The Guilford Poets Guild lost a beloved, longtime member, Pat Bullard, who passed away on January 9, 2012. Her hometown newspaper of Carmi, Illinois, the Carmi Times, published this obituary on January 19, 2012.
Patricia Gilpin Bullard died in peace at home on Jan. 9, 2012, surrounded by her husband and children after 83 years of living life to the fullest.
She was born at home on April 25, 1928, in Carmi, to Ruth Bowman Gilpin and Samuel Arthur Gilpin. She was the oldest of four children.
Reading poetry, singing, helping those in need, and riding and showing her horse were precious parts of her childhood. These gifts followed her into her adult life. In 1948 she was graduated from Frances Shimer College, where she studied the Great Books curriculum, setting the stage for a life of appreciation and study of literature. She met H.B. Bullard in the summer of 1947 while he was assigned to Carmi by the Carter Oil Co. Their relationship blossomed through correspondence after he left Carmi, and they married on Nov, 14, 1948.
Their first home was in Purcell, Okla. They moved 13 times over the next 20 years but almost always spent time each summer at a beloved camp in the Adirondacks. One of the transformative moves of their life together was in 1960 to Beaconsfield, Buckinghamshire, in England, where they lived for seven years. During this time Pat and Ben traveled widely in Europe and the Middle East, often in connection with Ben’s work developing oil fields in Iraq and Abu Dhabi.
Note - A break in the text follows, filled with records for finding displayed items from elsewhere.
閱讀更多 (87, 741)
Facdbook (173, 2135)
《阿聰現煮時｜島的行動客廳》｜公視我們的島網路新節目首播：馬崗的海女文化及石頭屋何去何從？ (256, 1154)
Pat settled into British life with aplomb, disarming neighbors and friends with her outgoing personality, hospitality, charm and outlandish stories. She was an asset to Ben in his career, entertaining business colleagues at their home and serving as a witty and beautiful companion at company social events.
When they left in 1968 to return to the United States, Pat left behind many dear friends, with whom she stayed in contact through the years with letters, calls and visits back and forth.
Pat and Ben settled in North Guilford, Conn., where they built a house on a ridge with a view of Long Island. They joined North Guilford Congregational Church, where Pat was an active and beloved member. Pat worked for a short time for the Homemakers in Clinton. It was in Guilford that Pat started to write poetry seriously, something she continued for the rest of her life. She was a member of the Guilford Poets Guild and was published in Caduceus, Connecticut River Review, Poets at Art Place, Embers, The Cymbalists and two Guilford Poets Guild Anthologies.
In 2009, Cairns, a collection of Pat’s poetry, was published by her cousin, Win Colwell. That fall she gave a reading from Cairns at the Greene Gallery in Guilford to an appreciative audience of friends and family, including all four of her children and a number of grandchildren.
Pat’s gifts of hospitality and love were experienced by countless friends and acquaintances. She offered the hand of friendship to all, and she gave generously of her time and money, supporting many charitable organizations. When asked toward the end of her life what was the most important life lesson she would like to share, she answered, “always be kind.”
Her children, grandchildren, and great-grandchildren gave her great joy, and each one considered her an important and influential person in their lives. This was demonstrated towards the end of her life, when she had a steady stream of family members coming to help out at her home.
Central to her life was her beloved husband, to whom she dedicated Cairns: “To Ben, who took me to places I couldn’t have imagined and made me see the familiar with new eyes.”